Provided text:
►

Congratulations on your first year of sobriety!

You might be wondering to yourself, “Now what’s going to happen?”

Don’t be alarmed if your body doesn’t seem to be working as it’s meant to. You’re not falling apart, you’re just sober.

The first year of sobriety is probably going to be the hardest, and without a doubt, it’s going to be the most important. Your emotions are probably going haywire, and soon you’ll have to figure out how to make friends with your social anxiety. Despite every catastrophic thought running through your head right now, I promise you this is not an impossible task.

Everyone has their own path to long-term recovery; here is a simplified version of the process and a few tips for success in your own sobriety.

  1. Go to meetings. Meetings aren’t everyone’s cup of tea, but the benefits of 12-step meetings are undeniable. You don’t have to be a believer, but at the very least meetings will help you build a support system. Having people to connect with is paramount in your first year.
  2. Meet people and call those people. I’m sure you’re thinking, “That phone weighs a thousand pounds, and I don’t want to call people and just unload on them.” However, addiction is the opposite of connection. The more time you spend connecting with people, the less alone you’ll be. You will find that people are more than willing to help.

◄

Data lines:
►

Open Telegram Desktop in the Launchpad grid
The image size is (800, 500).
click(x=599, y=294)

◄
►

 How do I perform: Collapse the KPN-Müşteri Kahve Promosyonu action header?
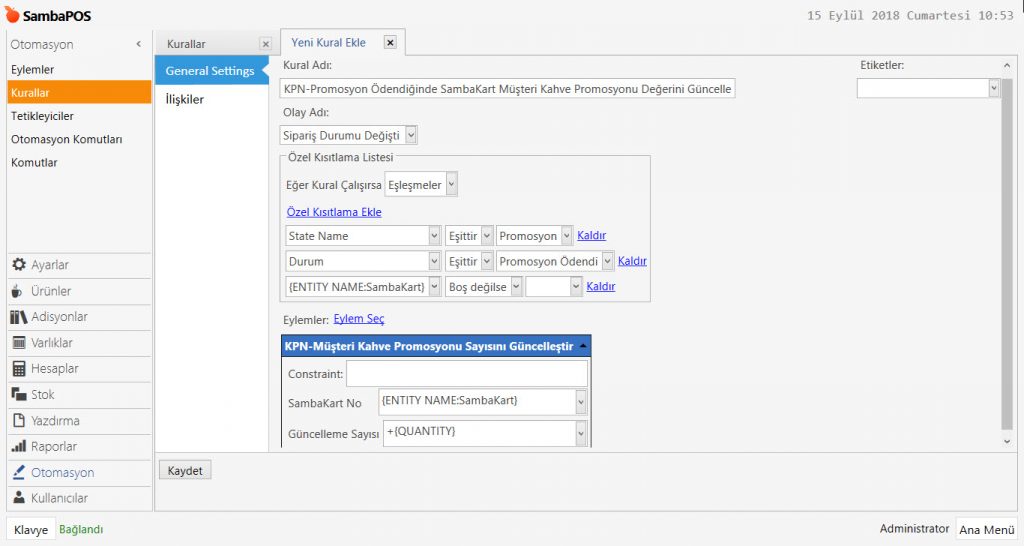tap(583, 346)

◄

What you will do:
1) According to the sobriety article, what is addiction the opposite of?
2) Carry on the sobriety article, picking up after its final sentence.
The listing has no connection to the sobriety article.

Exercise responses:
1) Connection.

2)
  3. Eat right and exercise. It’s time to put down the half-eaten box of donuts and throw out the leftover chicken nuggets from McDonald’s; that’s right, we’re getting healthy. Eating right and exercising is a crucial part of getting sober and staying sober. Your body and mind have been depleted, so now is the time to replenish with nutrients and love. A plus side to exercising: your brain gets pumped full of endorphins, producing a natural “high.”
  4. Find new passions. Try new stuff and figure out what keeps you entertained in sobriety. Addiction either kept us from doing what we love, or it kept us from doing something we’ve always wanted to try. Find your passion in life; it will lead you to your purpose.
  5. Take it easy. Recovery takes time. There is no finish line to this adventure, and people often want to get sober all at once. Not possible. Relaxing and taking it easy is vital to early sobriety; getting through the day without picking up is more important than whatever you think you have to do.